After Supraśl found itself under Russian rule in the 19th century, the Monastery was taken over by the Russian Orthodox Church. In mid 19th century, a large part of the Monastery’s buildings and industrial activities fell into the hands of a wealthy factory owner from Łódź, Frederick Wilhelm Zachert. He moved his textile factories from Łódź to Supraśl to avoid Russian customs duties. He bought or leased from the state over 200 buildings belonging to the Monastery. He contributed significantly to the economic development of Supraśl, but he lived in disagreement with the monks. Along with the development of the textile industry, several thousand Catholics and Protestants came to Supraśl, which meant that the Orthodox community lost its importance.
After many years of decline, however, some people fought to restore the Monastery and the religious and social activities carried out in it. The Orthodox monks attempted to restore the old frescoes, but they did not manage it as the war came. During the I World War, they had to flee to Russia. Unfortunately, they took the Holy Icon of Our Lady of Supraśl with them. The icon was finally lost in Russia. The image that can be seen in one of the photos below is hence a copy of it. They also took all the books and other valuables kept in the Monastery. Then followed the times of Polish nationalism full of hatred to all that was Russian including its religion, the outbreak of the Second World War when at its end the Monastery church was razed to the ground and the times of communism until the end of the 1980s.
The tour around the church can only take place with a guide who is one of the local monks. Photography is officially not allowed inside the Church. However, if you make your photos discreetly without disturbing others and the inside quiet, then you can. Anyway, at the very end, when most of the people left, the monk giving us the tour allowed us to take pictures of the empty interior. Later, when we asked him to show us the interior of the winter church, he let us in and allowed us a quick photo session. The winter church (the older but also restored Church of St. John the Evangelist) is located in the left wing of the Monastery building. Masses were held there in winter, as the large church was difficult to warm in frost. Below you can see photos I made during the one hour tour.
The interior look at the entrance and straightforward on the church inside. Still without looking up and around. It is the first impression as you enter it.
Orthodox churches are completely differently equipped than Catholic or Evangelical churches, which we are used to in most Western and Central Europe. Because it was my first visit to an Orthodox church live on the spot, I cannot judge how much its decor goes beyond the standard.
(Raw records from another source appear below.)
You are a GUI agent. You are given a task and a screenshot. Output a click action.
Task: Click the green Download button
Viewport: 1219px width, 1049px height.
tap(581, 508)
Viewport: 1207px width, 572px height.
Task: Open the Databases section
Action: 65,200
Judging by the descriptions on the Internet, however, it seems to be one of the most beautiful objects of this type in Poland. When you enter, you rub your eyes in amazement. All ceilings and walls are painted in all possible colours. There is a lot of gilding, but it does not dominate the colour palette. You don’t know where to start, what to look at, how to take pictures, and which details. To admire and take pictures of all the paintings and details, you must spend a good few hours in this church. However, the visit only lasts an hour.
Looking up at different angles of the vestibule and in the main church. Put attention to the huge chandelier hanging from the ceiling.
A few clippings of frescoes on the walls. The photos are quite large so you can do close-ups after clicking on them.
the interior of the winter church, i.e. the church of St. John the Evangelist. One of the photos shows the icon of the Mother of God donated by Patriarch Cyril.